2024-06-02

【中嶋憲武×西原天気の音楽千夜一夜】弘田三枝子「ハード・デイズ・ナイト」

【中嶋憲武×西原天気の音楽千夜一夜】
弘田三枝子「ハード・デイズ・ナイト」


憲武●ビートルズのカバー特集第二弾ということで、弘田三枝子「ハード・デイズ・ナイト」です。

 

憲武●一聴しびれましたね。曲が弘田三枝子のものになってる。歌唱力が抜群です。

天気●雰囲気、出てますねえ。正真正銘のジャズ歌手、という感じです。

憲武●弘田三枝子はそれこそかなり小さい時から、ティーブ釜萢 、かまやつひろしのお父さんですが、の主催するジャズの学校へ自分の意思で通って、英語の発音の基礎から徹底的にスパルタ教育されたという話を聞いてます。それで8歳の頃には米軍のキャンプでジャズを歌っていたとか。

天気●さもありなん。

憲武●このカバーの録音は1966年なので、弘田三枝子が19歳の時の録音ですね。前年にはニューポート・ジャズ・フェスティバルに招待されて歌っていますから、その実績の自信のようなものが伺えるかと思います。老成してます。天才ですね。

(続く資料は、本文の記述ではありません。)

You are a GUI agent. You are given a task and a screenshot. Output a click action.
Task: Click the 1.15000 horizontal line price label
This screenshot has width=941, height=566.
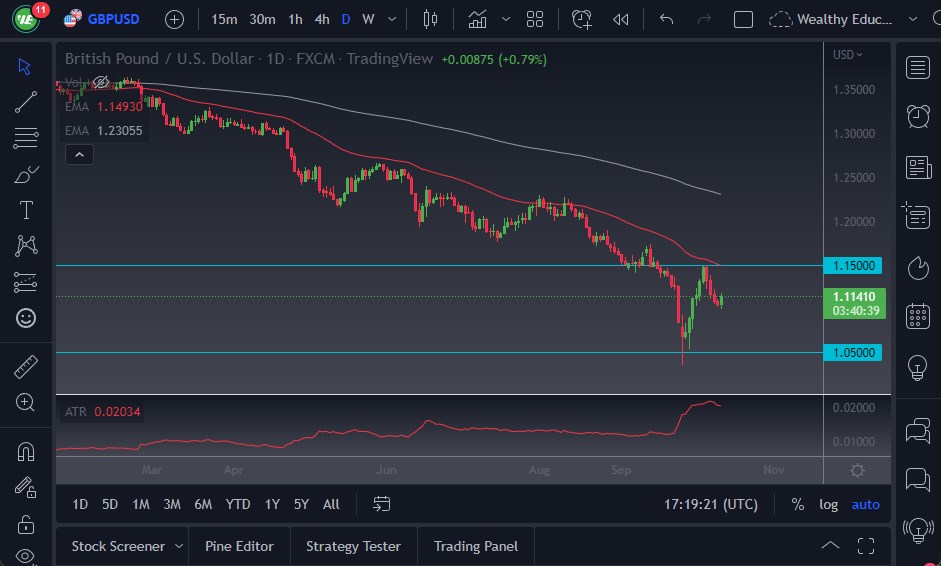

天気●19歳! ふつうなら、まだ鼻たらしている頃ですね。

憲武●はい。よだれも垂れてるかもしれません。弘田三枝子の最盛期って10代なんですよ。20歳くらいには、GSブームに乗り切れない感じでやや影をひそめて、1969年の22歳の時に「人形の家」でカムバックと言われてました。22歳でカムバックって、ないですよね。歌謡曲でカムバックしたんで、ジャズファンからは反発を買ったようです。

天気●「人形の家」、ヒットしましたね。音楽的出自の如何にかかわらず、テンポのゆっくりした歌をしっとり歌ってこそ歌謡曲の一人前、大御所、という風潮が長かったように思います。

憲武●エラ・フィッツジェラルドに、養女にしたいとまで言われた才能の持ち主ですけど、70年代以降はヒット曲がなくて、メディアの露出も減りました。何が彼女に起こってしまったのか、と思います。